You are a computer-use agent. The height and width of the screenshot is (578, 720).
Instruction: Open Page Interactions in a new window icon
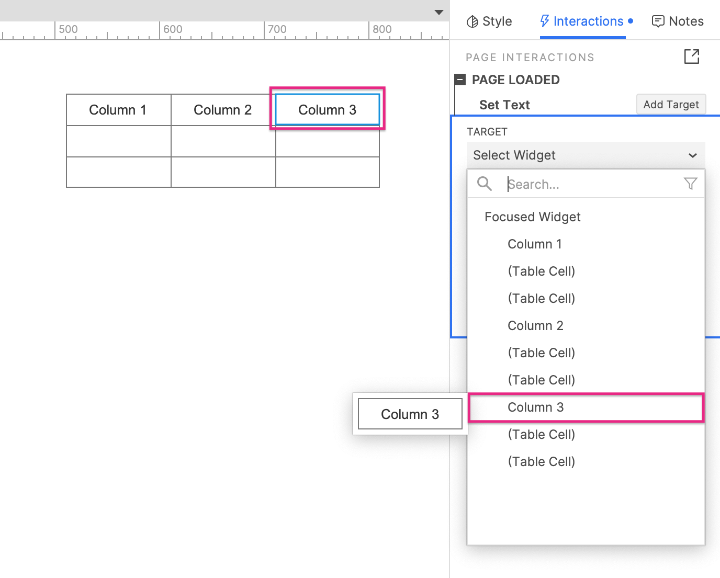point(692,56)
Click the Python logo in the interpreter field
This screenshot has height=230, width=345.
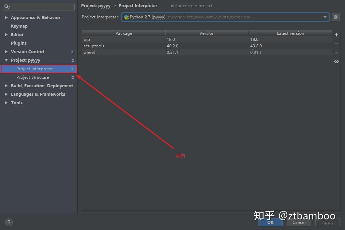(126, 17)

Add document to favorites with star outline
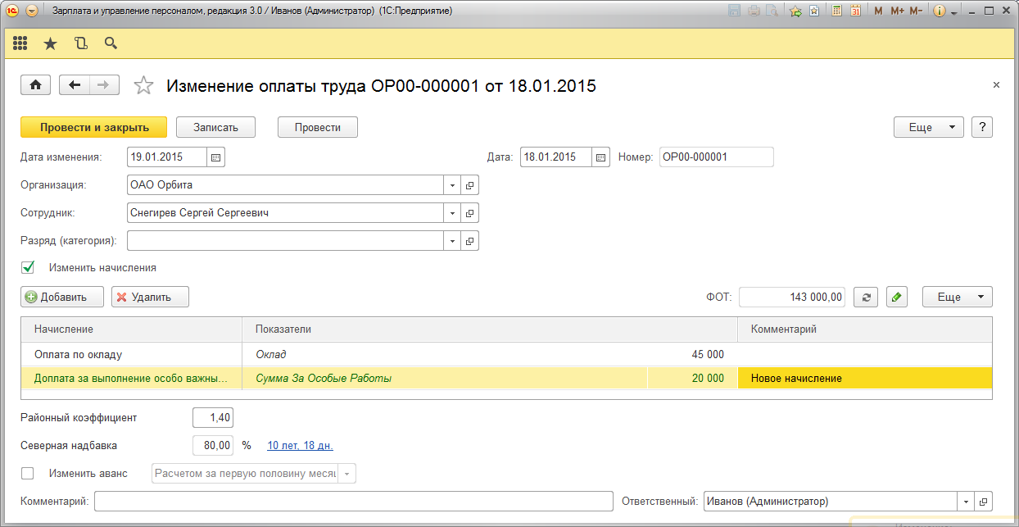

☆ ☆ ☆ ☆

WHAT NEEDS TO BE DONE - Return each entry exactly as it stands above, apart from any images.

EXERCISE RESPONSE -
You are a computer-use agent. The height and width of the screenshot is (578, 720).
Instruction: Open Page Interactions in a new window icon
point(692,56)
Click the Python logo in the interpreter field
This screenshot has height=230, width=345.
(126, 17)

Add document to favorites with star outline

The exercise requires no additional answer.